[Qemu-devel] Re: [PATCH] qemu/virtio: move features to an inline function

Michael S. Tsirkin mst at redhat.com
Tue Aug 11 06:43:32 PDT 2009


On Tue, Aug 11, 2009 at 08:15:23AM -0500, Anthony Liguori wrote:
> Michael S. Tsirkin wrote:
>> On Mon, Aug 10, 2009 at 05:35:13PM -0500, Anthony Liguori wrote:
>>   
>>> What I'm saying is that virtio-blk-pci, which is the qdev 
>>> instantiation  of virtio-pci + virtio-blk, should be able to have a 
>>> set of qdev  properties that is composed of a combination of at least 
>>> two sets of  properties: virtio-blk's qdev properties and 
>>> virtio-pci's qdev properties.
>>>     
>>
>> Yea. But indirect ring entries is not virtio-pci property.
>
> It's a ring feature and the ring implementation is currently in the  
> generic virtio code.  Ring features really have no home today so  
> virtio-pci seems logical.

Why is this logical? Let's put the feature in generic virtio code,
where ring itself it. That's what my patch does.

>>   And ev
>> with virtio-pci properies, such as MSI, specific device should
>> have control over number of vectors.
>>   
>
> Devices, or instantiation of the devices?  The later is what I'm suggesting.

The former would be my guess. Hard to see why different instances
of blk would behave much differently.

> Let's say we supported virtio-vbus along with virtio-pci.  What does  
> virtio_blk_get_features() do to mask out sg_indirect?  For all  
> virtio-blk knows, it could be on top of virtio-vbus.

So? VIRTIO_RING_F_INDIRECT_DESC applies to all transports.
Just clear this bit.

>> Me as a user? We can't expect the user to tweak such low level stuff for
>> each device.  So devices such as block should have a say in which ring
>> format options are used, in a way optimal for the specific usage.  My
>> example is that virtio net has merged buffers so indirect ring is
>> probably just useless.  And again, pci seems to have nothing to do with
>> it, so why drag it in?
>>   
>
> If you want to tweak such thing, why not use default property values for  
> virtio-blk-pci's definition in virtio-pci.c?  That keeps it out of  
> virtio-blk.c.

Me as a user? I don't want to know what it is, much less tweak it.
Me as a developer? Using different ring formats depending on
transport is possible, but creates extra testing/benchmarking burden,
reduces coverage.

>>> separate qdev device than virtio-net-pci.  It can have an identical   
>>> guest interface but within qemu, it should be a separate device.  
>>> This  is how we handle the in-kernel PIT and it's how we should 
>>> handle the  in-kernel APIC.
>>>     
>>
>> Ugh. What advantages does this have?
>
> It keeps a clean separate of the two devices.  It actually ends up  
> making things a lot easier to understand because it's clear what  
> portions of code are not being used for the in-kernel device models.
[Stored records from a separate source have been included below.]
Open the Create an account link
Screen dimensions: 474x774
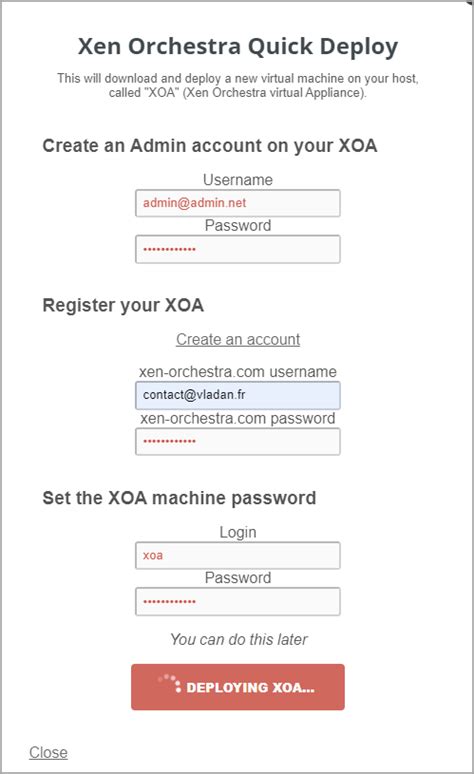[x=238, y=340]
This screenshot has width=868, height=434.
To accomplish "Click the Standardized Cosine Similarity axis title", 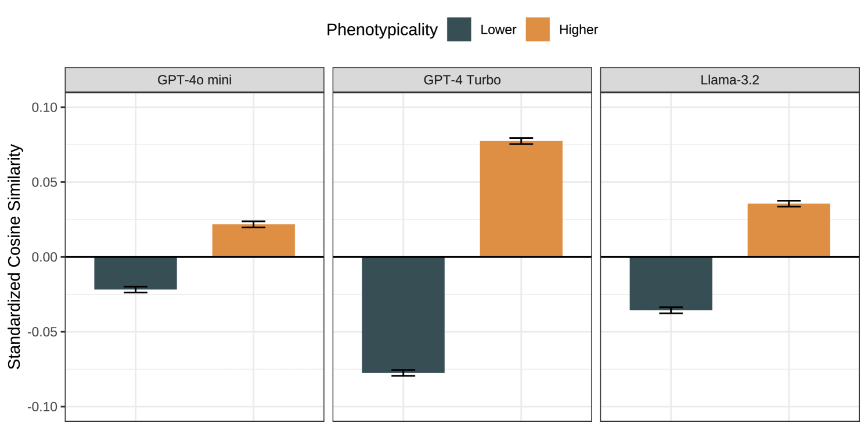I will coord(15,256).
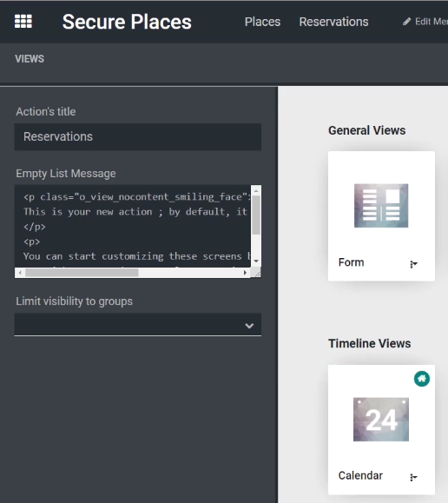Click inside the Empty List Message editor

pyautogui.click(x=133, y=226)
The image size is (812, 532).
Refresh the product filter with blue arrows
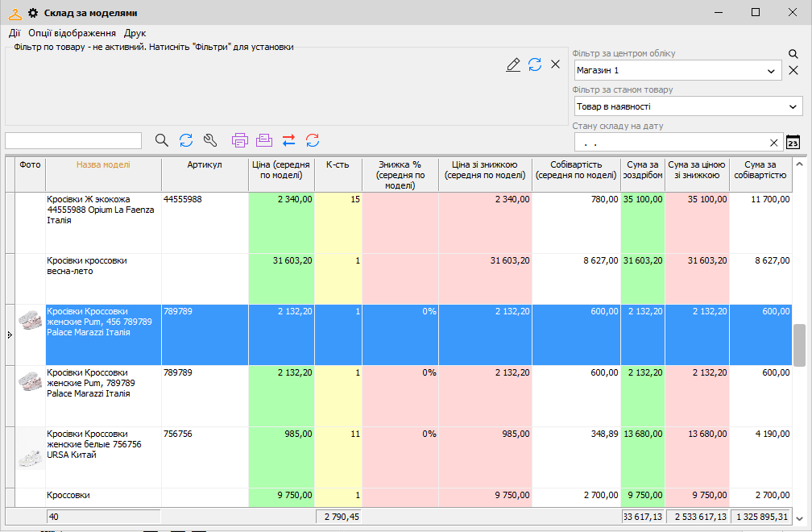[535, 64]
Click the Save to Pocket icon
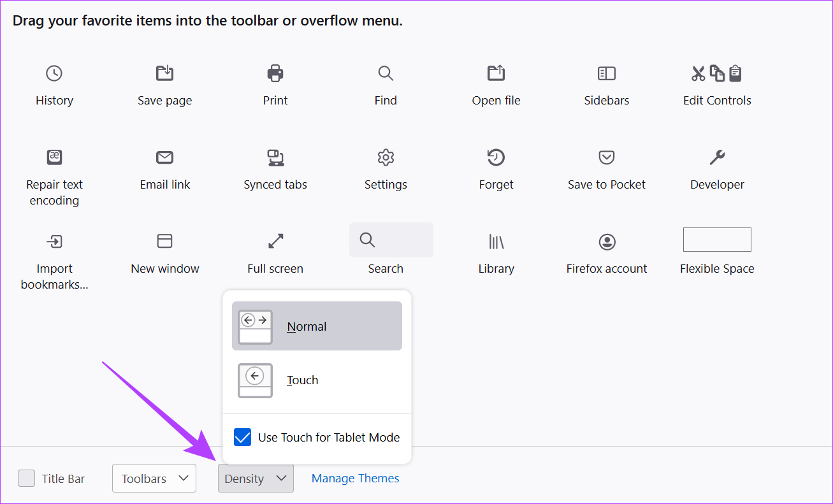Screen dimensions: 833x504 coord(606,157)

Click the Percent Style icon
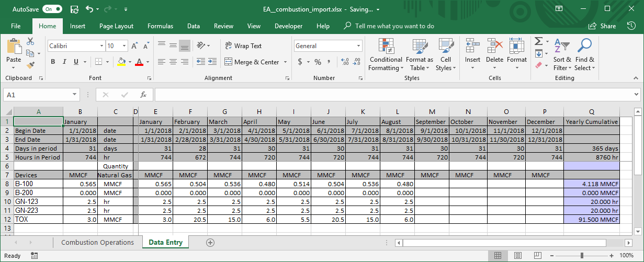point(318,62)
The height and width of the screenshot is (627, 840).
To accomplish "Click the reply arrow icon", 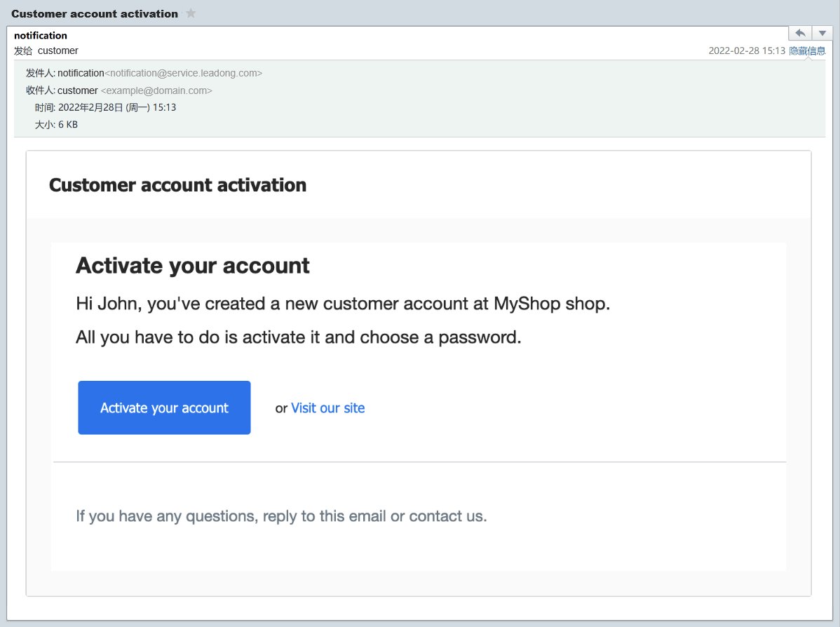I will (x=800, y=33).
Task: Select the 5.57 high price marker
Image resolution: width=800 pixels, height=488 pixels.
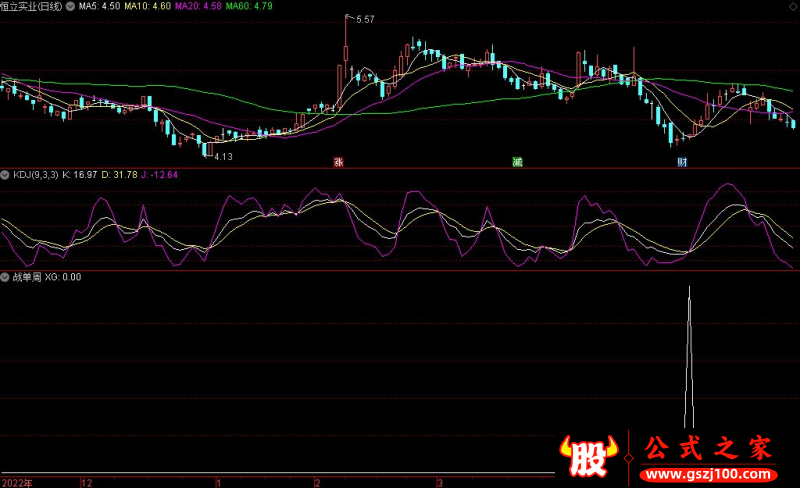Action: pos(364,20)
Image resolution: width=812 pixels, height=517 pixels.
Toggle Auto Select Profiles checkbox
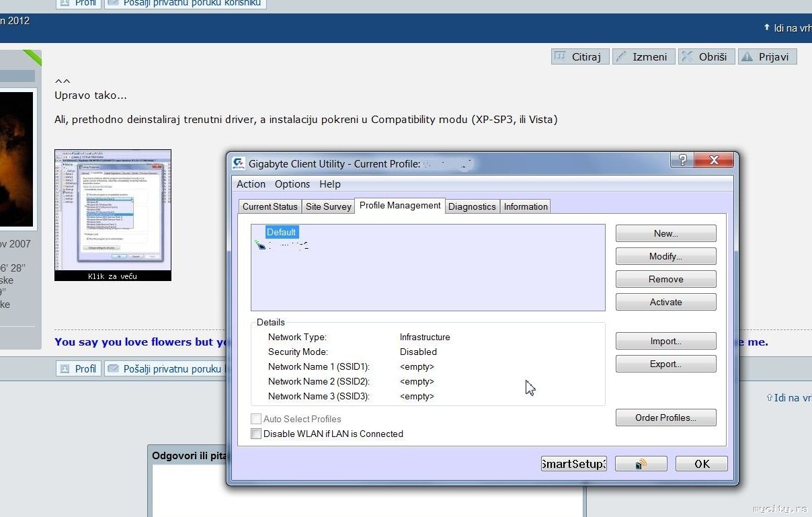click(x=256, y=419)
Ah, I see what you mean now.  That separation is a wish I can't grant,
sorry.  See below.

>>   This would break things like
>> migrating between userspace and kernel virtio (something that I
>> support).
>
> The PIT uses a common state structure and common code for save/restore.   
> This makes migration compatible.

Isn't device name put in the machine config, which presumably is
send along as well?

>>   IMO, this should work like MSI, detect capability and just
>> have virtio go faster, with a disable flag for troubleshooting purposes.
>>
>> Can migration between in-kernel and userspace PIT work?
>> If yes we would be better off changing that, as well.
>>   
>
> Take a look at i8524{,-kvm.c} in qemu-kvm and how it's instantiated in  
> pc.c.  It ends up being really straight forward.
>
>> Separate devices should be for things that have guest-visible
>> differences. Don't try to encode random information into the device
>> name.
>>   
>
> In this case, it's two separate implementations of the same device.  I  
> think it makes sense for them to be separate devices.
>
> Regards,
>
> Anthony Liguori

Hmm, I see what you mean. But kernel virtio is harder. Unlike
PIT/APIC, it is not a separate codepath.  It still needs
all of userspace virtio to support live migration and non-MSI guests.
Really, it's the same device that switches between kernel and userspace
modes on the fly.

This will become clearer from code when I implement migration for vhost,
but basically you switch to userspace when you start migration, and
back to kernel if migration fails. You also switch to kernel when MSI
is enabled and back to userspace when it is disabled.